Division of Workers’ Compensation implements peak hour solution for phone system

The Division of Workers’ Compensation (DWC) has initiated an improvement to alleviate wait times during morning and afternoon peak phone use periods. When a party to a disputed claim is running late to a court appearance, they can now advise the court by emailing or leaving a voice message on a designated system.

“This new approach takes those callers just advising us they will be late to court out of the system during our prime times,” said DWC Court Administrator Keven Star. “In turn, injured workers and others calling with substantial questions about their cases will get to speak to someone sooner.”

The “late to court” notices can be handled in two ways: All DWC local offices now have a designated email box that will be checked between 8:30 and 9:30 a.m., and again between 1:30 and 2:30 p.m., just prior to morning or afternoon court calendar sessions. Any party running late to a hearing may email the local office where the hearing is scheduled. Email boxes are set up using the three letter code corresponding to that office and can be found on the division’s Web site. For example, to notify Anaheim when running late, a user would send an email to AHM@dir.ca.gov.
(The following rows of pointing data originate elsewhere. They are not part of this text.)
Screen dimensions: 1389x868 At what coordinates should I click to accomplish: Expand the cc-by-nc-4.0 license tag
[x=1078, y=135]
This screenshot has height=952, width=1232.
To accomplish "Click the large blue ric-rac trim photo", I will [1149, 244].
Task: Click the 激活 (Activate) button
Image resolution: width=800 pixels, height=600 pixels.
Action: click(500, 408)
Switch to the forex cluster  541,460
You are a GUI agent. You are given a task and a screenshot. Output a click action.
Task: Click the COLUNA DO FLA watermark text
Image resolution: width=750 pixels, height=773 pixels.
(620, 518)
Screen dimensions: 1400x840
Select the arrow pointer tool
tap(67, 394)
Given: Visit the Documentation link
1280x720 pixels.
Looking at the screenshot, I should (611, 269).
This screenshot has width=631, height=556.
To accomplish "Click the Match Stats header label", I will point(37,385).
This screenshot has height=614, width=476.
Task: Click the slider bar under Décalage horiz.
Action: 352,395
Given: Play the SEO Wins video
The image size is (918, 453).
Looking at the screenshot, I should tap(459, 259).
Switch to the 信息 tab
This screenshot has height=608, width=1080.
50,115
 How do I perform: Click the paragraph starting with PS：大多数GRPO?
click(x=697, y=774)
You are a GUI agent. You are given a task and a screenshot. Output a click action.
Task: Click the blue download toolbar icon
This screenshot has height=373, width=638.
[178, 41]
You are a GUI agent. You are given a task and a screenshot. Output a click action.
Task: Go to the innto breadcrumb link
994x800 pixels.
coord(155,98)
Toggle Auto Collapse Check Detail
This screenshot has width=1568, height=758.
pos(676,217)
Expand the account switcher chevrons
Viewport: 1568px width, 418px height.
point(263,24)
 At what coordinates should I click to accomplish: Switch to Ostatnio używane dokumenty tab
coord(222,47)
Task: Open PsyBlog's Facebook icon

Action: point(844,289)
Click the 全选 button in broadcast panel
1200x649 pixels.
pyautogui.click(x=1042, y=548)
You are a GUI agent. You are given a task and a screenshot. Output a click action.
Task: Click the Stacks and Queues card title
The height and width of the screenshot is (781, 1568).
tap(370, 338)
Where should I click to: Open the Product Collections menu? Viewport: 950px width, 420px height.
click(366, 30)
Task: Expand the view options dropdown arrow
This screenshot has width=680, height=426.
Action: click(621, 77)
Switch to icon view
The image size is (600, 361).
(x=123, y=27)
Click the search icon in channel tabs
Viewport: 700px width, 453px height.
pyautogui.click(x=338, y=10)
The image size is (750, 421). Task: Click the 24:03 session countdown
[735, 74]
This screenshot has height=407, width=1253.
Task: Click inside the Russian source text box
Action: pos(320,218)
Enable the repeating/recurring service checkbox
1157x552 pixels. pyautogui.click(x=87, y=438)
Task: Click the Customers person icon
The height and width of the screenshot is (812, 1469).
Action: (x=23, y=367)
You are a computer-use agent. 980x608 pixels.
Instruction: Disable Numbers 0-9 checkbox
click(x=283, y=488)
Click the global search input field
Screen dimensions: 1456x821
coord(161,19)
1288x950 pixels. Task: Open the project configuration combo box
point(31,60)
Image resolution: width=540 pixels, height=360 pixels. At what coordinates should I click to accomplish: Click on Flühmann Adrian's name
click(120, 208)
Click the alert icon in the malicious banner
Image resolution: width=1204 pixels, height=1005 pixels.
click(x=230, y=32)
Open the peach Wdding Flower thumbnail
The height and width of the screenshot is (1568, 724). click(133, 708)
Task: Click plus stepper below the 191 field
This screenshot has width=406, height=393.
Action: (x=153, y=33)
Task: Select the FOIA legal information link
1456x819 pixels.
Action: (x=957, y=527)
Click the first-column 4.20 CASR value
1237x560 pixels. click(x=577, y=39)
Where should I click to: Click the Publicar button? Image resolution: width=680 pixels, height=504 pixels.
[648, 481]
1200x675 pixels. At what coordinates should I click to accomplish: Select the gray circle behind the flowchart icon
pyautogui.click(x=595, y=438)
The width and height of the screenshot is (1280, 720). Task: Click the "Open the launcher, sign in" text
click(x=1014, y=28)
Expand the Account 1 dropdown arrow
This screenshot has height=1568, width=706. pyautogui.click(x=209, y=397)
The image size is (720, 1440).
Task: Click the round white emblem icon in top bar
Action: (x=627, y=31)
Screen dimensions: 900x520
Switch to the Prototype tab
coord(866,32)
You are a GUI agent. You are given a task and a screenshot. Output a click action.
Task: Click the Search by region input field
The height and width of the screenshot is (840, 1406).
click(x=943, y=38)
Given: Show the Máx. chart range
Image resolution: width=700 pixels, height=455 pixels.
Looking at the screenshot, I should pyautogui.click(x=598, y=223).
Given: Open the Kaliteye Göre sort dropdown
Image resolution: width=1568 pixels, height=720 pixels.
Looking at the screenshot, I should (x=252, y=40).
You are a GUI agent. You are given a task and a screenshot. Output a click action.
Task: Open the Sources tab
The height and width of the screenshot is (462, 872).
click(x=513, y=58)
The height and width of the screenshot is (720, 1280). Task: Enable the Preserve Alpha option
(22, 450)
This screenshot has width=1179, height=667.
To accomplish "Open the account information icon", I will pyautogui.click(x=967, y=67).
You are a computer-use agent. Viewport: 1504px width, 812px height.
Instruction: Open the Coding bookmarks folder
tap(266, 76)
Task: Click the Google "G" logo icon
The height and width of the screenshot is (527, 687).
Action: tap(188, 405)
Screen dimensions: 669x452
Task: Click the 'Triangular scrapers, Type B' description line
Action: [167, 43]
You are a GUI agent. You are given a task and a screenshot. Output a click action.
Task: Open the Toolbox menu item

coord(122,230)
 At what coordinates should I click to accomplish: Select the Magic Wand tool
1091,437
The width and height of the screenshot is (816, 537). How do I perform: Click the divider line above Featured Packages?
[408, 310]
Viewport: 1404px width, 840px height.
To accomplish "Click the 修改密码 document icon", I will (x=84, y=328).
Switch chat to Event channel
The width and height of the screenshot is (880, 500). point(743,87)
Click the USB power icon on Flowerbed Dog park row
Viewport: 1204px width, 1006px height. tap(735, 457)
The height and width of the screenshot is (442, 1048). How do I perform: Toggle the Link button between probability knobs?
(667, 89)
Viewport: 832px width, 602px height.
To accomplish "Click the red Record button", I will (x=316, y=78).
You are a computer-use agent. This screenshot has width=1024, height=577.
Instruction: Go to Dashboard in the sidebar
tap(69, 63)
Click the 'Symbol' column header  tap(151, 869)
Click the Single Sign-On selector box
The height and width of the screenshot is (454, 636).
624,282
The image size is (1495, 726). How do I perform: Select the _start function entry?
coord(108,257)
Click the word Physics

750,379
Additionally, callers to all offices except Bakersfield, Goleta and Grover Beach can choose to leave a “late to court” voicemail message in a special voice mail box. This can be done by calling the local office and pressing seven at the prompt.

Both voice and email messages left in this new system will receive priority delivery to the judge hearing the case. Users should know the only messages that will be acted on are those from parties advising they will be late to court. Email or voicemail messages left in the “late to court” system for any other purpose will be deleted without action.

Those leaving a “late to court” message must provide their name, the case name and / or number for which they are late and a contact number.

“Sometimes by small steps and sometimes by leaps, we’re moving the workers’ comp court system into the 21st century,” said Star. “All those who take advantage of this new service are helping us move in the right direction”.